— ACTION ITEM —
Exactly and only the lines from the one with "Given: Uncheck the Names checkbox" through the last line of the records need to be set down; please skip the pictures.

[Opening INFORMATION section]

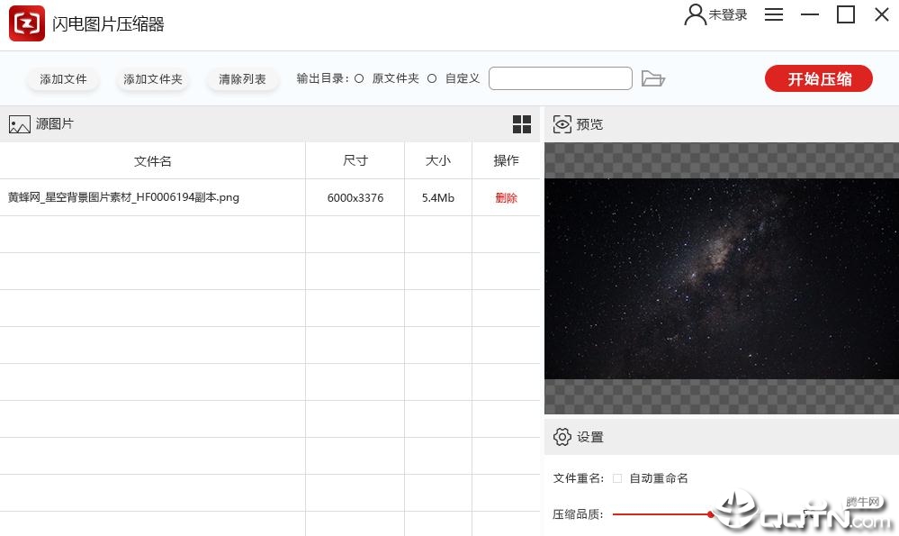Click the starry sky preview image
899x536 pixels.
point(721,279)
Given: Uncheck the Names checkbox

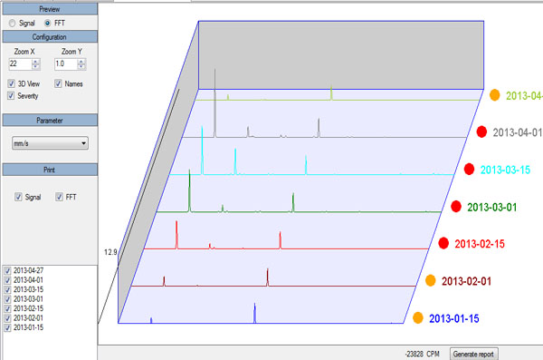Looking at the screenshot, I should coord(58,83).
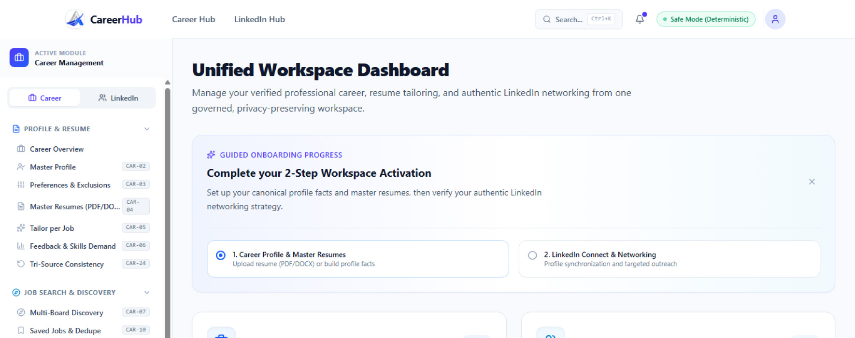Click the Search input field

pos(579,19)
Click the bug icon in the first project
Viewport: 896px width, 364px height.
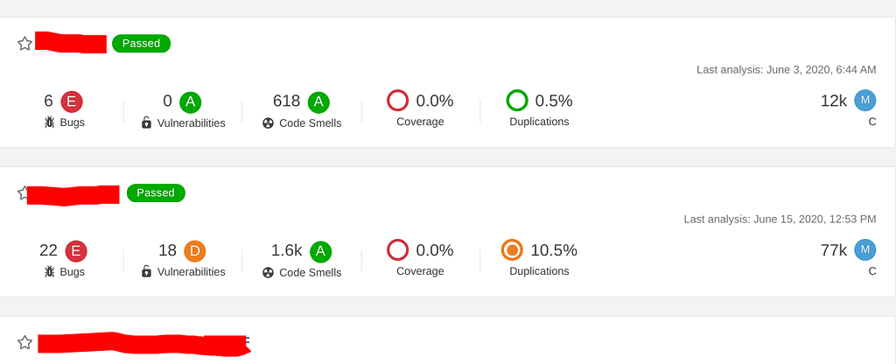tap(50, 123)
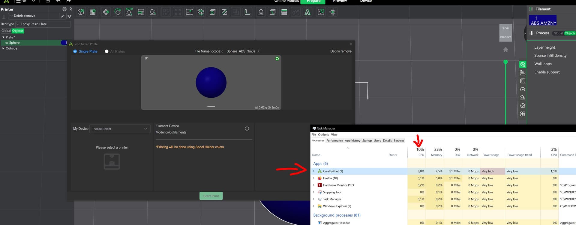Click the pencil edit printer preset icon
The width and height of the screenshot is (576, 225).
[x=63, y=16]
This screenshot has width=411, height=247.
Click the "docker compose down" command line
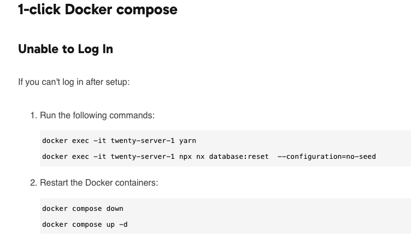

[Closing INFORMATION section]

— EXERCISE RESPONSE —
Given: Uncheck the Names checkbox

Looking at the screenshot, I should coord(58,83).
Click the Search input field

pos(579,19)
Click the bug icon in the first project
Viewport: 896px width, 364px height.
tap(50, 123)
Click the pencil edit printer preset icon
The width and height of the screenshot is (576, 225).
[x=63, y=16]
This screenshot has width=411, height=247.
Click the "docker compose down" command line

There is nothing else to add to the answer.